Hallway staircase at Gunston Hall Manor likely used by Penny, the enslaved child digitally rendered at right for a campus memorial. Credit: (Left) Benedict Carton. (Right) Perkins and Will architects.

 

"From the Enslaved Children of George Mason to Black Lives Next Door: rediscovering the namesake of Virginia’s largest university in the 'plantation' suburbs of Washington, D.C.," by Carton and Oberle, explains why CML founders—prompted by undergraduates' questions—engaged students in reexamining our school's namesake and his legacies, whether physical (in the form of Gunston Hall and the plantation economy), human (in the lasting effects of slavery) or ideological (in the form of ideas about property and "rights" that weigh differently depending on context). George Mason University, the authors contend, though founded long after slavery ended and after even the passage of landmark civil rights laws, and known today for its diversity, nevertheless has something in common with far older schools like Yale—"an association with slavery.” They trace previously unnoted strains of white supremacist thought that informed the twentieth-century "rediscovery" of George Mason IV as a pillar of individual rights, notwithstanding his ardent support for race-based slavery as among those rights, and led to his honoring at our university. At Yale, meanwhile, the predominance of "Lost Cause" reconciliation efforts into the 1930s likewise demonstrates that school origin dates matter little to questions of links between slavery and higher education.

Addressing these questions, they write, is "a crucial task that requires dedicated faculty, students, and staff to find evidence without fear or favor." The article's final section unpacks how CML methods turned up such evidence, previously "elusive" or unseen, in a research process that could be replicated elsewhere, in three projects: the Enslaved Children of George Mason, the Enslaved People of George Mason Memorial, and Black Lives Next Door.

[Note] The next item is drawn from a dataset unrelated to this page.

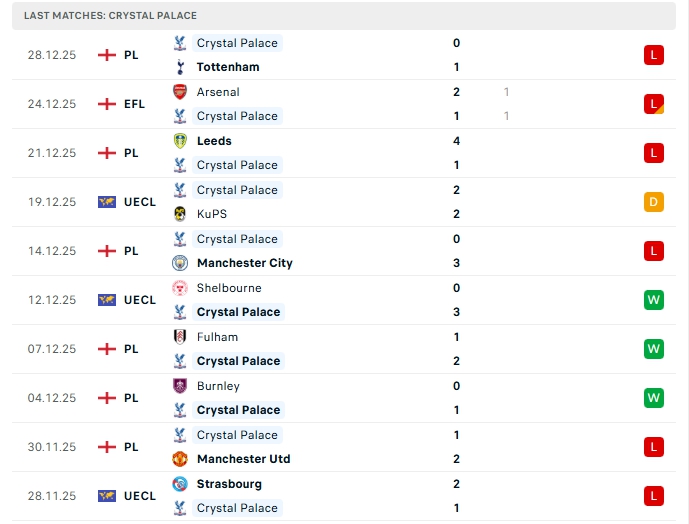The width and height of the screenshot is (689, 524).
Task: Click the win badge for Shelbourne match
Action: point(654,300)
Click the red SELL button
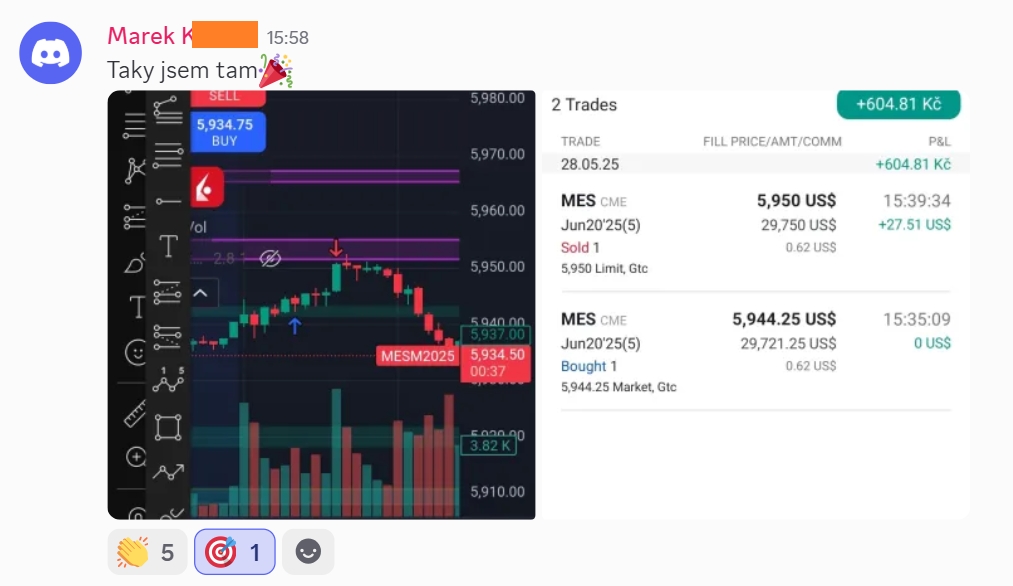Screen dimensions: 1013x586 pyautogui.click(x=227, y=97)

Researchers drew on a combination of evidence from sources including archives and special collections that chronicle academic affairs, primary sources revealing "the vital statistics of enslavement" (such as ownership deeds, transaction and tax ledgers, and records of births, marriages and wills), and, where possible, oral histories. Black Lives Next Door also demonstrates active use of maps and mapping tools to expose new layers of information, including how our campus grew through gifts of land from descendants of local enslavers and also through the erasure of a Black neighborhood first settled by people newly freed from slavery. 

For assistance with their research and ideas, the three authors credited CML affiliates LaNitra M. Berger, professor of history and art history and director of African and African American Studies, and Georgia Brown, lead archivist of the Fairfax Circuit Court Historic Records Center and an alumna of the university's history department, as well as Associate Professor of Psychology Lauren Cattaneo.